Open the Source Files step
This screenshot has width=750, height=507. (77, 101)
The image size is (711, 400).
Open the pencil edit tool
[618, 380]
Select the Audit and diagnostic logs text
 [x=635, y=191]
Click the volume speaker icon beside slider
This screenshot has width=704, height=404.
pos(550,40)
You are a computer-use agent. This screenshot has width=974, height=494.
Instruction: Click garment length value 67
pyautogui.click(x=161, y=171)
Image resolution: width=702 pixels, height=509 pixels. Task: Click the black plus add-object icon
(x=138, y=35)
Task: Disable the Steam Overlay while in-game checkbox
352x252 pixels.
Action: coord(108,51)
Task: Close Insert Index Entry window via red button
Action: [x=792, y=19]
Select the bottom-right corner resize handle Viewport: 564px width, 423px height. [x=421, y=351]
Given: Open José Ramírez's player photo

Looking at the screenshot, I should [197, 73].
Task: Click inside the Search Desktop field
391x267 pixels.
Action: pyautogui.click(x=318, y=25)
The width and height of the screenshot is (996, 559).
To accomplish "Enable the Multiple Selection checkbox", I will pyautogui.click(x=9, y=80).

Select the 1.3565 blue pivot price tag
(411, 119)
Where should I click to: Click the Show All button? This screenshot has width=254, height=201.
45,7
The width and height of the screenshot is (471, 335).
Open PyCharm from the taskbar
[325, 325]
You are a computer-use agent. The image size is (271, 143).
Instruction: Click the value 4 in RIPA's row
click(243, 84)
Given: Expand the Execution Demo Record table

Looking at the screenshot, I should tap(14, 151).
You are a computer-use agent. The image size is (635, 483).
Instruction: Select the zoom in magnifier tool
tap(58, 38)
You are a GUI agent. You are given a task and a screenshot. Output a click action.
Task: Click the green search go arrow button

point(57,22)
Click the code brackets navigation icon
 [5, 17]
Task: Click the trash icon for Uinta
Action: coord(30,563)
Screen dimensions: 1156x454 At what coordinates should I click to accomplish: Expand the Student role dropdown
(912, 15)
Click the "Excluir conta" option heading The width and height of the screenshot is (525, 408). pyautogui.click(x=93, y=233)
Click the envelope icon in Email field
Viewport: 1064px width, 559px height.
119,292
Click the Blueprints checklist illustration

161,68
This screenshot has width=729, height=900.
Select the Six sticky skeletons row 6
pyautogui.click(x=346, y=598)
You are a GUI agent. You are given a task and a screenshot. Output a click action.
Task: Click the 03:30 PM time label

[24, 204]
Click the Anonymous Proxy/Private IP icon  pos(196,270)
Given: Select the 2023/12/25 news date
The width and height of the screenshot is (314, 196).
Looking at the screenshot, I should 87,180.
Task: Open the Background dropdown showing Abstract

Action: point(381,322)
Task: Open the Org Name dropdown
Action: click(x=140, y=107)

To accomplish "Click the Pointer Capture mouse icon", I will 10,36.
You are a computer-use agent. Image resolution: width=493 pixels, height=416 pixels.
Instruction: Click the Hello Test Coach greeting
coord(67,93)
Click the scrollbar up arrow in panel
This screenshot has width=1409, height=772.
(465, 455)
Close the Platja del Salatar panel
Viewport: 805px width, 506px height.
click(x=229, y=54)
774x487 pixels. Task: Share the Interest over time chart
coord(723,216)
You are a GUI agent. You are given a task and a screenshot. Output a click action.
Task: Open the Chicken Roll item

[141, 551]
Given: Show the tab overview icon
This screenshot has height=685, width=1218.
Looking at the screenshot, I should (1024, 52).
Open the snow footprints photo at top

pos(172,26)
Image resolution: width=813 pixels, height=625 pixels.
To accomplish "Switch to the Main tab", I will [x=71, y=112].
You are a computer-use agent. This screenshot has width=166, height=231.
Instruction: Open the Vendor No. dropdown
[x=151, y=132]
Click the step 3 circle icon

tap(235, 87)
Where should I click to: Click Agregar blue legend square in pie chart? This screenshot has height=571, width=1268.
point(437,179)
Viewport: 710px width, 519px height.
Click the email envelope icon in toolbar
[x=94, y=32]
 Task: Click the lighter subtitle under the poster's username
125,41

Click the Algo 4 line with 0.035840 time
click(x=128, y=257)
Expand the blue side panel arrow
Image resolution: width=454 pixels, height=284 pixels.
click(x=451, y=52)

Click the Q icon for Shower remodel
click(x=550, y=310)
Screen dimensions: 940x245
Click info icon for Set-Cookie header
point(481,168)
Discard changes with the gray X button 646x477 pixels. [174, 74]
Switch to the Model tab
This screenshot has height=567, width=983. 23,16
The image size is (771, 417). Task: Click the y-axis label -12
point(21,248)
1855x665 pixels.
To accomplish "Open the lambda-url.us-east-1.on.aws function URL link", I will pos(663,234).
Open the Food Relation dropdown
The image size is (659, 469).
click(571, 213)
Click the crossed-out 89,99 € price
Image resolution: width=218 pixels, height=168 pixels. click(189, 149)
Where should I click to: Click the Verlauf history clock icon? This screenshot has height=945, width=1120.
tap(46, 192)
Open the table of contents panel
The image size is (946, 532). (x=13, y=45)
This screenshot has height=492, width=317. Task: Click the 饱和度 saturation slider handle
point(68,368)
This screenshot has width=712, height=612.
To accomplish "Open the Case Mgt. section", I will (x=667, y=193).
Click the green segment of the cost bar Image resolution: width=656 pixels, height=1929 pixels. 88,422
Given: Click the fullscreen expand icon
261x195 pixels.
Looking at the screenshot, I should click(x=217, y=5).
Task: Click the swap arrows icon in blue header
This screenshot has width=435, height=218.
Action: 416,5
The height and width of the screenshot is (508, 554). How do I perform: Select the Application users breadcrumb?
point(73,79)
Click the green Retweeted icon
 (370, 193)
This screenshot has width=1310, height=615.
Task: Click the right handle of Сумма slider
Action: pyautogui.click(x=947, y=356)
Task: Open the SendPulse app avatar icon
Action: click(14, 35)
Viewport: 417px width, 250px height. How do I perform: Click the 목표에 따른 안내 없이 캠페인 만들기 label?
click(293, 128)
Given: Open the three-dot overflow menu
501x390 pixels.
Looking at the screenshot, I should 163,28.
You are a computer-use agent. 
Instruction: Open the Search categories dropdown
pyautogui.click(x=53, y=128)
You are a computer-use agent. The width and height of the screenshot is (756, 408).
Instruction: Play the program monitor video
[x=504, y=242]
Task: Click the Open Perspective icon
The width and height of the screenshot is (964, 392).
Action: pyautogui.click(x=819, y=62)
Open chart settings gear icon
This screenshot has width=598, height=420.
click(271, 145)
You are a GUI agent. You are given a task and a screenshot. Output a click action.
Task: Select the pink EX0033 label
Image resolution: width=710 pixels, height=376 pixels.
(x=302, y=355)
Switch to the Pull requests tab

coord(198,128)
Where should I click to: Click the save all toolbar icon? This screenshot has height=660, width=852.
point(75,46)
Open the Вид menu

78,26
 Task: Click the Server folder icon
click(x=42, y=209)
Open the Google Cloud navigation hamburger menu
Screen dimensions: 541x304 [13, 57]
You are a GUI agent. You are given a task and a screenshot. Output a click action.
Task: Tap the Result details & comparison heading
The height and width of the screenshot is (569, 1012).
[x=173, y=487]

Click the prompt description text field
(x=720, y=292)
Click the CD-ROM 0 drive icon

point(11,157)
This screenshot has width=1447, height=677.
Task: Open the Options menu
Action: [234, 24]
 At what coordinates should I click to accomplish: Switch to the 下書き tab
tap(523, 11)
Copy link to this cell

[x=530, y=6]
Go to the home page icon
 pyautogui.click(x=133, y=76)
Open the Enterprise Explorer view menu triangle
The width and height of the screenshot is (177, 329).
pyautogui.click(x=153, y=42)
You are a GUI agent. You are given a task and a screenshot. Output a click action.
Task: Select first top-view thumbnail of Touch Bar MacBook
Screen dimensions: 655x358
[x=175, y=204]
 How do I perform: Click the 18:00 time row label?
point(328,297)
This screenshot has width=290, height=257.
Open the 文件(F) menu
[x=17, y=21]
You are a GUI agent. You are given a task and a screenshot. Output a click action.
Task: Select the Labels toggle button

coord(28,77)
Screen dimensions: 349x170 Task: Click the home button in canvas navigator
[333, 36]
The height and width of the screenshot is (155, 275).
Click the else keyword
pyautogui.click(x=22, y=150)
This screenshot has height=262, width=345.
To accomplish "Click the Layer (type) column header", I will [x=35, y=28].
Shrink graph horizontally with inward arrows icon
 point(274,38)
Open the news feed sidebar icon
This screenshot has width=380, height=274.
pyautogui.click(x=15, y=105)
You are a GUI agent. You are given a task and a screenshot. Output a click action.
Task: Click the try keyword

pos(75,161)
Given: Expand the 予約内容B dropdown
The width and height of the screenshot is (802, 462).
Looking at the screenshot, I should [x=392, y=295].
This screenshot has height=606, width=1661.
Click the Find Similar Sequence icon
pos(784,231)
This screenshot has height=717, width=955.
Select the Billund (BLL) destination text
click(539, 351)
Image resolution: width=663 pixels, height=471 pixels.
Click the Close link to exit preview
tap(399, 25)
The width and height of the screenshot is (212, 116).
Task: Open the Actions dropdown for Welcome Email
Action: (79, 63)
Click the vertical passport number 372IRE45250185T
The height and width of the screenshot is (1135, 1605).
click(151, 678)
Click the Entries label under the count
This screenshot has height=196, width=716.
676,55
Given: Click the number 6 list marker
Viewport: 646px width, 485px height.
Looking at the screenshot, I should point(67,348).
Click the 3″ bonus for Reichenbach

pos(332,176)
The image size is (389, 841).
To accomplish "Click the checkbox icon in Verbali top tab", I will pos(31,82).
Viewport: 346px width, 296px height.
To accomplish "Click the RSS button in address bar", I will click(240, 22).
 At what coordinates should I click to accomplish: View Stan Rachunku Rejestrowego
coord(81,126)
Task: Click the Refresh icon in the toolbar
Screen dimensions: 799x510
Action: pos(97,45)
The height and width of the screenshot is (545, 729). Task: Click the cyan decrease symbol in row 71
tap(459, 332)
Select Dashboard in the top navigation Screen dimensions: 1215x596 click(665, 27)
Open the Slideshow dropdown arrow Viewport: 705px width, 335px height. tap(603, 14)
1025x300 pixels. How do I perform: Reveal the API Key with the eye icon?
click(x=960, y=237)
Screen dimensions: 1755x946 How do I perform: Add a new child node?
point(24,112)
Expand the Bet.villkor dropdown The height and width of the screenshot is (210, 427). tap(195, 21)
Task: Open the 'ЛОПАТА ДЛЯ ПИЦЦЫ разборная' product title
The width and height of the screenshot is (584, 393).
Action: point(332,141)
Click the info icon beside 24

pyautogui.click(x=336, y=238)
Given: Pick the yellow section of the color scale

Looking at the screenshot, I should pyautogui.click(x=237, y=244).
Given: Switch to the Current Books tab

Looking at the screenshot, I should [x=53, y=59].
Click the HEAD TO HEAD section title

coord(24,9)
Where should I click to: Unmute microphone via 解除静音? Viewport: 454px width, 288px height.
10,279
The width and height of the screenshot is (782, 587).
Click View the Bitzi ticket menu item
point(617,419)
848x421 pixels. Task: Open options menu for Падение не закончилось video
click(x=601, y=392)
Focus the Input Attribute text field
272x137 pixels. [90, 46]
# # # #
TASK ITEM
Retype the portion of the data above that starts on the line with "Click the green Retweeted icon" and finishes on the line with "Task: Select the pink EX0033 label", including both of those lines.

SOLUTION
Click the green Retweeted icon
 (370, 193)
This screenshot has width=1310, height=615.
Task: Click the right handle of Сумма slider
Action: pyautogui.click(x=947, y=356)
Task: Open the SendPulse app avatar icon
Action: click(14, 35)
Viewport: 417px width, 250px height. How do I perform: Click the 목표에 따른 안내 없이 캠페인 만들기 label?
click(293, 128)
Given: Open the three-dot overflow menu
501x390 pixels.
Looking at the screenshot, I should 163,28.
You are a computer-use agent. 
Instruction: Open the Search categories dropdown
pyautogui.click(x=53, y=128)
You are a computer-use agent. The width and height of the screenshot is (756, 408).
Instruction: Play the program monitor video
[x=504, y=242]
Task: Click the Open Perspective icon
The width and height of the screenshot is (964, 392).
Action: pyautogui.click(x=819, y=62)
Open chart settings gear icon
This screenshot has width=598, height=420.
click(271, 145)
You are a GUI agent. You are given a task and a screenshot. Output a click action.
Task: Select the pink EX0033 label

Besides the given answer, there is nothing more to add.